The Case for Data Visibility
Bias is ingrained within the fabric of American society, and as we strive toward healthy communities, we must strive toward equity. To do so, it is essential that we consider not only the most obvious forms of bias, but also the embedded, often unconscious, prejudices that permeate every workplace, institution, and policy. Within the fight for health equity, efforts to counter implicit bias must be ever present. The history of medicine is rife with discrimination, oppression, and exploitation of marginalized populations. This is evident through well-known instances of racism in medicine such as the U.S. Public Health Service Study of Untreated Syphilis in the Negro Male or Henrietta Lacks, but even more so, this remains clear throughout the lived experiences of patients of color who face daily disproportionate discrimination in medical encounters.1 This history, along with the systemic structures that it intersects, generates contemporary health disparities. To achieve health justice, we must address systemic and embedded biases.

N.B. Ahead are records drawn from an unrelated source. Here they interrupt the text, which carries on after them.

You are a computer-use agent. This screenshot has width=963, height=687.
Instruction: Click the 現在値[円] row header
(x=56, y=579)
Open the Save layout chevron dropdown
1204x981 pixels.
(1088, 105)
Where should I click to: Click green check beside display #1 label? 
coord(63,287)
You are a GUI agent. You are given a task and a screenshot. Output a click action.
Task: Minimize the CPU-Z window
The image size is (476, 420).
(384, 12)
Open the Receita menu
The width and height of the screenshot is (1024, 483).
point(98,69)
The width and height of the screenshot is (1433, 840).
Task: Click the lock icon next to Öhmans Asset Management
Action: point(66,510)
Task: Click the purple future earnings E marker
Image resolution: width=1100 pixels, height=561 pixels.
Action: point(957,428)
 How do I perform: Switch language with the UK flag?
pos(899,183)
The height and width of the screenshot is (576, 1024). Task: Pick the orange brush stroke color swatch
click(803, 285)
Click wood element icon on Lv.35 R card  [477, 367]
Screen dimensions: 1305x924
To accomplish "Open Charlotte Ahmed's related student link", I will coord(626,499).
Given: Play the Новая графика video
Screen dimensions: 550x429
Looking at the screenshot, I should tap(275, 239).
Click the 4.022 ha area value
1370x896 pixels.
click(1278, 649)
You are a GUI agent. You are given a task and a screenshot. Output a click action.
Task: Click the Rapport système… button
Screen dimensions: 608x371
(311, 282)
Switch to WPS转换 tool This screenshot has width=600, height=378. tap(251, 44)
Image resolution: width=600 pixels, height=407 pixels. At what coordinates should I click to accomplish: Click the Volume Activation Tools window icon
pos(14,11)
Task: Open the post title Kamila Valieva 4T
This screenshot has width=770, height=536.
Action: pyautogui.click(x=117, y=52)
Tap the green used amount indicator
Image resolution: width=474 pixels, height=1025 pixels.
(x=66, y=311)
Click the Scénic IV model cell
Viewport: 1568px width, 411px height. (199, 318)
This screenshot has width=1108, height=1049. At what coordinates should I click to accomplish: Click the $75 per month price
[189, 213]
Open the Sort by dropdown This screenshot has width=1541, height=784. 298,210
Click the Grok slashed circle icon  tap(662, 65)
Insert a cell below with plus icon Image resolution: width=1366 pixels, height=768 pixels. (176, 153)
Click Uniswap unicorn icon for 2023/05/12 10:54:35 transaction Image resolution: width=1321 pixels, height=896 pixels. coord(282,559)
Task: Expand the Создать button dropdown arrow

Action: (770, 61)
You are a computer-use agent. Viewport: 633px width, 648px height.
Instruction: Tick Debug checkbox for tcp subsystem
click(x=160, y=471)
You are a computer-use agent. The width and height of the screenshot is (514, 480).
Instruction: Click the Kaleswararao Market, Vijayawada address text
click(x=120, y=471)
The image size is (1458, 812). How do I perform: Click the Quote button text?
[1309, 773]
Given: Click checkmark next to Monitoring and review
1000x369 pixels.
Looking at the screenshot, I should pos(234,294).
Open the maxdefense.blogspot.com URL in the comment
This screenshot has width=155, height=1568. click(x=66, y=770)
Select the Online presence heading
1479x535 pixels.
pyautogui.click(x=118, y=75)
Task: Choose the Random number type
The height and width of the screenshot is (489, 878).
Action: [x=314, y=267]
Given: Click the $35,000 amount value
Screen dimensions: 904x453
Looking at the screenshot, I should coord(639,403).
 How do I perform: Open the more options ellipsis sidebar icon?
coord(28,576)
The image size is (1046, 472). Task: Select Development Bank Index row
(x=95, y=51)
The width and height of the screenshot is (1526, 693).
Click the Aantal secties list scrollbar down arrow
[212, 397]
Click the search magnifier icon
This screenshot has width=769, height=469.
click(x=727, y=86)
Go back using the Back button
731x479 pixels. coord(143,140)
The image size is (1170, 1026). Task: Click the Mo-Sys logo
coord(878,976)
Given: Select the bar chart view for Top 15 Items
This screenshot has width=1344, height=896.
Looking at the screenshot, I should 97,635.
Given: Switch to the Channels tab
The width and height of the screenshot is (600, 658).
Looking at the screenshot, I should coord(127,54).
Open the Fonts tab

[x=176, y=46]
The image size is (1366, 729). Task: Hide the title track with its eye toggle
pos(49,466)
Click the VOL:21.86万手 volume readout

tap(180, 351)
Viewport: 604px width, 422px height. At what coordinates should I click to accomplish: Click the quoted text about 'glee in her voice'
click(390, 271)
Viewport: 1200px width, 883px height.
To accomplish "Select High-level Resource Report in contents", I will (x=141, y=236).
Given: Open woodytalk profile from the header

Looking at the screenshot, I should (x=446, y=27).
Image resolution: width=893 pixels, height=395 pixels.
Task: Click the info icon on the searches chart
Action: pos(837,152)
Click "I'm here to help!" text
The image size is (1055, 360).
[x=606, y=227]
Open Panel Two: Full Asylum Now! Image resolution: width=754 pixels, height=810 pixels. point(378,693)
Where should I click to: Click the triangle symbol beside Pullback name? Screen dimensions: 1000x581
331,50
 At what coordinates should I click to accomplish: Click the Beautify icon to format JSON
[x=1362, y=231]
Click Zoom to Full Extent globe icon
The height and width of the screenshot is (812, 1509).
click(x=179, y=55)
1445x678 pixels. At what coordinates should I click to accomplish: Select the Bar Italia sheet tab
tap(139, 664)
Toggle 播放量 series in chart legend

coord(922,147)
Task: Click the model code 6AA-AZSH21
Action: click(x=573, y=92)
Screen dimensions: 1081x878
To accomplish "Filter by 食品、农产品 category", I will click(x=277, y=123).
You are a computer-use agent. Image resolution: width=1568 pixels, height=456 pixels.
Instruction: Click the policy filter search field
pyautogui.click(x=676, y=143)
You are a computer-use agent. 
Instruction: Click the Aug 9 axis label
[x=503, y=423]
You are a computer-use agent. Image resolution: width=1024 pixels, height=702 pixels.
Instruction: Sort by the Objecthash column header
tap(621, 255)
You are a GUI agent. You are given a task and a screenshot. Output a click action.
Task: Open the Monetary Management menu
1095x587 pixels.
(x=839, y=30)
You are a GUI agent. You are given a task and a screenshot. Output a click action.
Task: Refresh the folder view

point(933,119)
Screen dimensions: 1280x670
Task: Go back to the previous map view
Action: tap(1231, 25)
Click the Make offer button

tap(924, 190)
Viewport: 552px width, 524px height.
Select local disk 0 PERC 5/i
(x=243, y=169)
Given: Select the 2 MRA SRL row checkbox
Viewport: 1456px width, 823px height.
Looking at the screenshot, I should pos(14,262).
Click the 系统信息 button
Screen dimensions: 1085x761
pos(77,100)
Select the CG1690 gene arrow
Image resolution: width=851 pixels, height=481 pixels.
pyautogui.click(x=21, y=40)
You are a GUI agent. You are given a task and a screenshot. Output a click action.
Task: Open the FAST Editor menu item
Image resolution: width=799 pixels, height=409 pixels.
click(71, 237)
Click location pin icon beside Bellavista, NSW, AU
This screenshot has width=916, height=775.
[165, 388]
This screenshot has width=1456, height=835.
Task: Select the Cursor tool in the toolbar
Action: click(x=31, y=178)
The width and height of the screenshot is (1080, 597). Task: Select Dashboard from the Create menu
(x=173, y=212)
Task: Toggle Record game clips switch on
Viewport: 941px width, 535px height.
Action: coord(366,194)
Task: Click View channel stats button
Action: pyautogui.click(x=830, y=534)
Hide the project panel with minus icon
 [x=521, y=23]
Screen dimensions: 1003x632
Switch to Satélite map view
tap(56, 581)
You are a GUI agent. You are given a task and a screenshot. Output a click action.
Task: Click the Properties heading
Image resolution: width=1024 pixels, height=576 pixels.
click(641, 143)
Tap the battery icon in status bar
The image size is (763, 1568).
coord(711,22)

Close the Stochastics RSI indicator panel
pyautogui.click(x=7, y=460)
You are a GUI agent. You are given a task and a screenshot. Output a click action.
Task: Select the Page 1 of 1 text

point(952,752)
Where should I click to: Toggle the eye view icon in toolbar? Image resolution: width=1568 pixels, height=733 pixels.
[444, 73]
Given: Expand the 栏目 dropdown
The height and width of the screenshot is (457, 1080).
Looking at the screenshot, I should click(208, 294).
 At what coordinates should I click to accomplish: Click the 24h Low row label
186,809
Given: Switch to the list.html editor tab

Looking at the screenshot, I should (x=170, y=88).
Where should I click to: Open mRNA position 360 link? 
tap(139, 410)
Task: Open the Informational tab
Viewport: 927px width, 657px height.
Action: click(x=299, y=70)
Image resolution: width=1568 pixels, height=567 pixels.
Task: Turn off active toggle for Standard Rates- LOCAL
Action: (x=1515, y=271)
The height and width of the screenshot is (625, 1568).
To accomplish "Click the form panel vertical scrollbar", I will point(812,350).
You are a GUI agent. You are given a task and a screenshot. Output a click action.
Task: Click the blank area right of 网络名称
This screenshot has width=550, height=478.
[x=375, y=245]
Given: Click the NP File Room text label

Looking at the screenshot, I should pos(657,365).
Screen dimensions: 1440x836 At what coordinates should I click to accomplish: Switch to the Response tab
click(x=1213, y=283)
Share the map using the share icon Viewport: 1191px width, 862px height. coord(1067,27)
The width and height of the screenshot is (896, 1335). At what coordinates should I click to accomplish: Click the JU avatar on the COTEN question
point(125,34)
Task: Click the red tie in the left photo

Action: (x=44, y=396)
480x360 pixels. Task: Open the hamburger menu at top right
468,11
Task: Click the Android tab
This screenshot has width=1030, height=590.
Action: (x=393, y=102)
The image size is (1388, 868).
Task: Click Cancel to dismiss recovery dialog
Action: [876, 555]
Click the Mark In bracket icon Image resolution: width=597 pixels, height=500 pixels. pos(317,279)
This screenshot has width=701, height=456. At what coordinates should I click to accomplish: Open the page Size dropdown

To move the needle on health equity, we cannot only analyze the presence of bias in existing policies; we must also proactively counter ongoing impacts of bias and discrimination. For this reason, the Biden-Harris administration prioritized health equity in the fight against COVID-19. The COVID-19 pandemic underscored and exacerbated deep health disparities in this country. To address this and to ensure equitable access to COVID-19 therapeutics and vaccines, President Biden signed an Executive Order establishing the COVID-19 Health Equity Task Force on his first full day in office.2 As Chair of the Presidential Task Force and Senior Advisor to the White House COVID-19 Response Team, I worked in partnership with community, academic, government, and industry leaders to advance access and equity in the national response to COVID-19.
Data is imperative to driving public health responses, yet implicit bias pervades our public health and medicine data ecosystems. This includes invisibility and erasure in data, which hide the depth of health inequities in this country and enable the ongoing structural violence perpetuated by health disparities. To achieve health equity, accurate and comprehensive data collection on wide-ranging demographics and social determinants of health—including race and ethnicity—is fundamental. Thus, in combatting COVID-19 health disparities, we were dedicated to collecting data for the hardest hit communities and identifying data sources that would support the execution of equitable access to personal protective equipment, testing, vaccines, and therapies. To accomplish this, the Biden-Harris administration took a multipronged approach, which included assessing the nationwide collection of demographic and socioeconomic variables; expecting that all government entities collect, analyze, and share information on demographic and socioeconomic variables; leveraging the Centers for Disease Control and Prevention’s Social Vulnerability Index (SVI) to guide vaccination venue location; and identifying data shortfalls and challenges to better prepare and respond to future pandemics.
By centering partnerships and data equity to address implicit and explicit bias in the COVID-19 response, we were able to change the course of COVID-19 health disparities. For example, in May 2021, at the beginning of the COVID-19 vaccine rollout, only 53 percent of eligible Black Americans had received the first dose of the vaccine compared to 63 percent of white Americans. Through leveraging the SVI, addressing social determinants of health, and centering trustworthy community messengers, the administration intervened and made vaccinations more accessible to communities disproportionately impacted by the pandemic. Coordinated and collective partnerships resulted in historic vaccination parity by January 2022, eliminating racial/ethnic gaps in adult COVID-19 vaccination rates.
To have far-reaching impact, we must confront implicit bias at every level and across every sector. Changemaking also demands an unequivocal focus on marginalized populations. Thus, as we address existing frameworks and develop new ones, we must place historically marginalized and minoritized communities at the forefront and align incentives toward health equity. Only with this intentional consideration can we advance health justice.
Endnotes
- 1For information on the U.S. Public Health Service Study of Untreated Syphilis in the Negro Male, see “About the USPHS Syphilis Study,” Tuskegee University, (accessed December 22, 2023). For information on Henrietta Lacks, see Denise Grady, “A Lasting Gift to Medicine that Wasn’t Really a Gift,” The New York Times, February 1, 2010.
- 2Exec. Order No. 13,995, 86 Fed. Reg. 7193 (Jan. 21, 2021).